Exercise brief
The response must be made up of the lines in the entries below that contain "refresh".

[Extracted data entries]
========
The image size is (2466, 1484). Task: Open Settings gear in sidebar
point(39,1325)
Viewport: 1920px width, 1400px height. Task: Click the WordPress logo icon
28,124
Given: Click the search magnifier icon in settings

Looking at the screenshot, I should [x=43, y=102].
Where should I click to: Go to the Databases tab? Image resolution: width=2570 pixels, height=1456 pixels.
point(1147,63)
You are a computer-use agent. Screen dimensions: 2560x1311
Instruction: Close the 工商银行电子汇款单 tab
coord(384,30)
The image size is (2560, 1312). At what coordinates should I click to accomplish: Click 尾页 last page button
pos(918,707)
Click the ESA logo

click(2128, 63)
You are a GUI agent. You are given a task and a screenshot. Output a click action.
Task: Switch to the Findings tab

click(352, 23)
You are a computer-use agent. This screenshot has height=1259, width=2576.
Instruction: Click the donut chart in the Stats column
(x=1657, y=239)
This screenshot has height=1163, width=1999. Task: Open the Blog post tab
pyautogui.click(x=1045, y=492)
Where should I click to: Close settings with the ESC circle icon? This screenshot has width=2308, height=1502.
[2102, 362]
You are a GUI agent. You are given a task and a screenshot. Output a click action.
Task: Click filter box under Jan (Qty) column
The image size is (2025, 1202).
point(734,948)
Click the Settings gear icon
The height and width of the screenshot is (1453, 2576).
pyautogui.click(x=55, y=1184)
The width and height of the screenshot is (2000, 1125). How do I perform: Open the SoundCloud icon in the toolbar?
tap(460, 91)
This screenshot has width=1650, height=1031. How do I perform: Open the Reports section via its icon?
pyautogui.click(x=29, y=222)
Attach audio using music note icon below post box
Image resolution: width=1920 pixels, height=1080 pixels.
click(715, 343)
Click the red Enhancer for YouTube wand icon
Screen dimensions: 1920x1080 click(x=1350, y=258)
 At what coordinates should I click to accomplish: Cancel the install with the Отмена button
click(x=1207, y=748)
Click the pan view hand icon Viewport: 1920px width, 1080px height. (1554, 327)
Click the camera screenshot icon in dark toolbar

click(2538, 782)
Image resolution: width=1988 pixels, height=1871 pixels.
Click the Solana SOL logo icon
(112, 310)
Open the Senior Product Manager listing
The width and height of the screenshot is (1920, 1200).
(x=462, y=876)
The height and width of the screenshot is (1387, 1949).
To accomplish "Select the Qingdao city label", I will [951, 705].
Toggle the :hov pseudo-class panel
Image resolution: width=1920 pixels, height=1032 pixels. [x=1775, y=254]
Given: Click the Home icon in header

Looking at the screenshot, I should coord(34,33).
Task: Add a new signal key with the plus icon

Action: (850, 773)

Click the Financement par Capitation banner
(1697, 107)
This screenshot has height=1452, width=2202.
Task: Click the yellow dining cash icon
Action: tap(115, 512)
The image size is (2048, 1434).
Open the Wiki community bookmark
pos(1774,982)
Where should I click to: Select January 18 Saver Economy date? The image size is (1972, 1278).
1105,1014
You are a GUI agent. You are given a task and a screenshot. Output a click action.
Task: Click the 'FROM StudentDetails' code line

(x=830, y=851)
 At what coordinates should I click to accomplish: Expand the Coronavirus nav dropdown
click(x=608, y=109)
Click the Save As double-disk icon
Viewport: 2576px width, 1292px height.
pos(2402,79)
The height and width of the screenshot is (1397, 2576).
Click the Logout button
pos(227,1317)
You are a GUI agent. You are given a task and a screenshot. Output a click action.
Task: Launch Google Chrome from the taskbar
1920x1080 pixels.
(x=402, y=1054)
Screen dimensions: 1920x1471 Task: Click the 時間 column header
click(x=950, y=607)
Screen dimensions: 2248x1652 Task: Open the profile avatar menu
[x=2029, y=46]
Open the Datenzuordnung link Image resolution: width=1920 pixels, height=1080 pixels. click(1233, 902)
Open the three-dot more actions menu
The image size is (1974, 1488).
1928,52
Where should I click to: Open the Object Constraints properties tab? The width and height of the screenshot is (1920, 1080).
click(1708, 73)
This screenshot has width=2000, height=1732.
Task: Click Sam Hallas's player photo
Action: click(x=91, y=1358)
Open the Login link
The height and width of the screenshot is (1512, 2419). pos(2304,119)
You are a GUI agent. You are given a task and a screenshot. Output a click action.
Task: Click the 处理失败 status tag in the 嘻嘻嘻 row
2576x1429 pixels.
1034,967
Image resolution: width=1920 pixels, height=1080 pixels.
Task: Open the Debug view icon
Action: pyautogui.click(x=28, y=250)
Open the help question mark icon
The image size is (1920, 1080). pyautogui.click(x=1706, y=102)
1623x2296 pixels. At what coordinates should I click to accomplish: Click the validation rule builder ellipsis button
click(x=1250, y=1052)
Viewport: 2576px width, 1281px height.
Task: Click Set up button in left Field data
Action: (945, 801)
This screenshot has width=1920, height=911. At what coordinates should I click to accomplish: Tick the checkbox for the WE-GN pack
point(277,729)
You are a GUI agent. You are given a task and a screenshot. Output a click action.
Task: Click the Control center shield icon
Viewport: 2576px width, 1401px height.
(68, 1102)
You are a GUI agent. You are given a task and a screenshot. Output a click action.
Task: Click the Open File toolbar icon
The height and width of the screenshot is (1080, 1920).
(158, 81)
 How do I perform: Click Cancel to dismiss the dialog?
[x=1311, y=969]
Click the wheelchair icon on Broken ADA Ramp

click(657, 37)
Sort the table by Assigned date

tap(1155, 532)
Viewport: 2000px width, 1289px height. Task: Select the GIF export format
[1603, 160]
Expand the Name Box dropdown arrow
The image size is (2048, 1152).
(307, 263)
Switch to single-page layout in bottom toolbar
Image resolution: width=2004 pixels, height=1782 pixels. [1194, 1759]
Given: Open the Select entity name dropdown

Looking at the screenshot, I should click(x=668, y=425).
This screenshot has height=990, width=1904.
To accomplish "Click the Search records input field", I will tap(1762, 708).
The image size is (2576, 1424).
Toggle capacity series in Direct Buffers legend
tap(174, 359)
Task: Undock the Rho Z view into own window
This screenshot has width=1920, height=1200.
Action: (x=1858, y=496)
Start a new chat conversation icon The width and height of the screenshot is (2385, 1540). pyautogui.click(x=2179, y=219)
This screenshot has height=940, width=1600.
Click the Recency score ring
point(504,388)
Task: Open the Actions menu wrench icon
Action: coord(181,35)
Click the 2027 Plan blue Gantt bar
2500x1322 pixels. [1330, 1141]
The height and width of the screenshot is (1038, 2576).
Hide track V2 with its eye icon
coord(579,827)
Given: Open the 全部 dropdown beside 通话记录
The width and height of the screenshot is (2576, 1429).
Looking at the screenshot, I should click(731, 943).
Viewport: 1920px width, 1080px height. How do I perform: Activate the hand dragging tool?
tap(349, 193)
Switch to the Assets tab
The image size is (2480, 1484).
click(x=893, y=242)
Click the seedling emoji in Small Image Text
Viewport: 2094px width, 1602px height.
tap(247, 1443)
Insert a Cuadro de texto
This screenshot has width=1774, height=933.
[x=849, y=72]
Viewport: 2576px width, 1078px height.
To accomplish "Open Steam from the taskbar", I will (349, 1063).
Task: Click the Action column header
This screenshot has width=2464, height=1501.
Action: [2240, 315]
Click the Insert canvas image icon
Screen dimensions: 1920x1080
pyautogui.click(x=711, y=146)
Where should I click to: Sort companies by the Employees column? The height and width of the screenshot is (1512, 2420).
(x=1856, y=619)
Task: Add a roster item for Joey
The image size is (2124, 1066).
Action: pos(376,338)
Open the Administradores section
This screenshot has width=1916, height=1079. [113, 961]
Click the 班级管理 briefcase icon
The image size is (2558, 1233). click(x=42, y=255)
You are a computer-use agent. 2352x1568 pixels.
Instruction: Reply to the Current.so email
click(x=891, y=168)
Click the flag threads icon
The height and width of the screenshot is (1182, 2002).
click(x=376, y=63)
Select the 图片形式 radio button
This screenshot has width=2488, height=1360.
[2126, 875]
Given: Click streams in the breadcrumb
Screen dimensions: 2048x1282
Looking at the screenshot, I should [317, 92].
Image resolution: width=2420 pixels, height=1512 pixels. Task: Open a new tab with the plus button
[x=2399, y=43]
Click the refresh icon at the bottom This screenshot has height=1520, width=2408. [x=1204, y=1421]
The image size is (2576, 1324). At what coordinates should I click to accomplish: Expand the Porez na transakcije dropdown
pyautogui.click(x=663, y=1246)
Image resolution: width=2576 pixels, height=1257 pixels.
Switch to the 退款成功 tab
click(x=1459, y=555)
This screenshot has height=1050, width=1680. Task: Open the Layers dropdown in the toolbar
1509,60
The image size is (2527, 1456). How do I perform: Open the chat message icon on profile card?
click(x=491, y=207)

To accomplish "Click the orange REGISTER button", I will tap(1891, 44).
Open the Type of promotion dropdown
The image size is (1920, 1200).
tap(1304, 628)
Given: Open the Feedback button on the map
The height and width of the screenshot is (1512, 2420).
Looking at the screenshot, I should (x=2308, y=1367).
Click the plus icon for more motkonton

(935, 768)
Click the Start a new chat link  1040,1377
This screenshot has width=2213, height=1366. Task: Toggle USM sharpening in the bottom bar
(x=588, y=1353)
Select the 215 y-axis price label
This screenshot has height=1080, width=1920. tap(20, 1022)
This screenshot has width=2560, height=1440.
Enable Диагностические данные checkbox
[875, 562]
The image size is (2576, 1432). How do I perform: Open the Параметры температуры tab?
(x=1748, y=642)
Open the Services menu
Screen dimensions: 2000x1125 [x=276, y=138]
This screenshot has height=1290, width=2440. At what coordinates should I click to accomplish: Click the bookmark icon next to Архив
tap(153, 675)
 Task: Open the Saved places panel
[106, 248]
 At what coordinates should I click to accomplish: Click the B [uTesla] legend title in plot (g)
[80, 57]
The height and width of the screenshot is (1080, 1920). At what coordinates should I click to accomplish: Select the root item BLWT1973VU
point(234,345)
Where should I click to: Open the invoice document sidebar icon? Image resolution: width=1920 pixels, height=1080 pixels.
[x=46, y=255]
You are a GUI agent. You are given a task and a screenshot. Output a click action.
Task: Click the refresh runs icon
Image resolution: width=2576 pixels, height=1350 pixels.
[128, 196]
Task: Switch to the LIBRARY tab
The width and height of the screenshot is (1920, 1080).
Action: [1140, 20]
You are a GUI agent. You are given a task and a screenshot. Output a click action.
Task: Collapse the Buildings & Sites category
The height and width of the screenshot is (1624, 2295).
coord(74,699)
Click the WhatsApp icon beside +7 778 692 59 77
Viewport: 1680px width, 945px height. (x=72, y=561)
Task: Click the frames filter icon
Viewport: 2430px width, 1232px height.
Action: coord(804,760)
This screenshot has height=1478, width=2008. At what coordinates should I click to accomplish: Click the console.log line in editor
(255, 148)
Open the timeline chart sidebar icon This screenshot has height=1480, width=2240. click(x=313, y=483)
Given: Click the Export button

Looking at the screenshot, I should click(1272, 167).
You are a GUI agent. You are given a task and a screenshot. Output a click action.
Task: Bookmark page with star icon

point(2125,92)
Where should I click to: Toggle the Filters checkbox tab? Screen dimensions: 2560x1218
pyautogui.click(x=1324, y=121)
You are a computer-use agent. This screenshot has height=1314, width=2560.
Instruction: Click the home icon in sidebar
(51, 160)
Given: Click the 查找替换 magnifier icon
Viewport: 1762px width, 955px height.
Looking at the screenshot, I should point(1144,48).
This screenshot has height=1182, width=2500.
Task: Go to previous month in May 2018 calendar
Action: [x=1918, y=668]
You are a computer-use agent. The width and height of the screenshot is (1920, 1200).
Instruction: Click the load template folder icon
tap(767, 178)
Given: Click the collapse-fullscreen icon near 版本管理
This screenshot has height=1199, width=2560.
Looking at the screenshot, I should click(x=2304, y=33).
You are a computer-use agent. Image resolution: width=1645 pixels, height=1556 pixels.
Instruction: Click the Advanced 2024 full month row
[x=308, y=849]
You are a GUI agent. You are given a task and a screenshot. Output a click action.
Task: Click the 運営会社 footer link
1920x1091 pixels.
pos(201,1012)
========
Exercise output
Click the refresh icon at the bottom This screenshot has height=1520, width=2408. [x=1204, y=1421]
Task: Click the refresh runs icon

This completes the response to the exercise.